ACTIVITY
Go through the lines below, tally those that include the word "will", and give only the tally.

RECORD EXTRACTS
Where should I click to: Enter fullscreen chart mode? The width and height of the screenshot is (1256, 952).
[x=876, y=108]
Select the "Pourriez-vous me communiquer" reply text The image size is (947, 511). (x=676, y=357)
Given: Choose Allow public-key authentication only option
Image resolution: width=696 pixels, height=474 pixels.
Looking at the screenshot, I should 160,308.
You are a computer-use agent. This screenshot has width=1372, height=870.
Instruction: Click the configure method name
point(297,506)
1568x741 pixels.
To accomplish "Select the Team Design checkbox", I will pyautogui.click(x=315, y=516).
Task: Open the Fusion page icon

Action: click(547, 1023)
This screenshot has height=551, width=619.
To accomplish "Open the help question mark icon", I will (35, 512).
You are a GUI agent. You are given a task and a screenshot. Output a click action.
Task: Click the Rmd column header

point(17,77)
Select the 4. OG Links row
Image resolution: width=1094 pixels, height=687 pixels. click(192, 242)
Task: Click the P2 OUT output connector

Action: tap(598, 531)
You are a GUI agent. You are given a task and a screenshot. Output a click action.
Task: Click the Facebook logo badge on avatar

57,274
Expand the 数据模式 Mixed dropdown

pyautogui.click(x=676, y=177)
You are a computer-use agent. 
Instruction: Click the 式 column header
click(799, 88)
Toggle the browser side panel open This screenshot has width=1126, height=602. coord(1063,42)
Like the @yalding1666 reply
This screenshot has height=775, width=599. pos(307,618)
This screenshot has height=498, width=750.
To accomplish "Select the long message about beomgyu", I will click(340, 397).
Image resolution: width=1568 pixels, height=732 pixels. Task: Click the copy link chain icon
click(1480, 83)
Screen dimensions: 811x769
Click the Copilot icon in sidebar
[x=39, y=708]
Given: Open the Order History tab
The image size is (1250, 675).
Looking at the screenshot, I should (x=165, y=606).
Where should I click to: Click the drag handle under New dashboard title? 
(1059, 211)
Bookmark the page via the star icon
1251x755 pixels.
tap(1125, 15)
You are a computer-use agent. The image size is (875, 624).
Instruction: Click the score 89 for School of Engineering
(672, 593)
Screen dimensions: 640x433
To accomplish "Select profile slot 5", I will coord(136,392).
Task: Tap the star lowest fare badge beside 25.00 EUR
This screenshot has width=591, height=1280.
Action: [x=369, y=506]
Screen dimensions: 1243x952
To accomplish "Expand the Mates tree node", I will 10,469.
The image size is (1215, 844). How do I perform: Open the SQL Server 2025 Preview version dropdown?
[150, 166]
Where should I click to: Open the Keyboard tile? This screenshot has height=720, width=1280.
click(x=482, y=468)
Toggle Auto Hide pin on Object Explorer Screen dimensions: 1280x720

TASK OUTPUT
5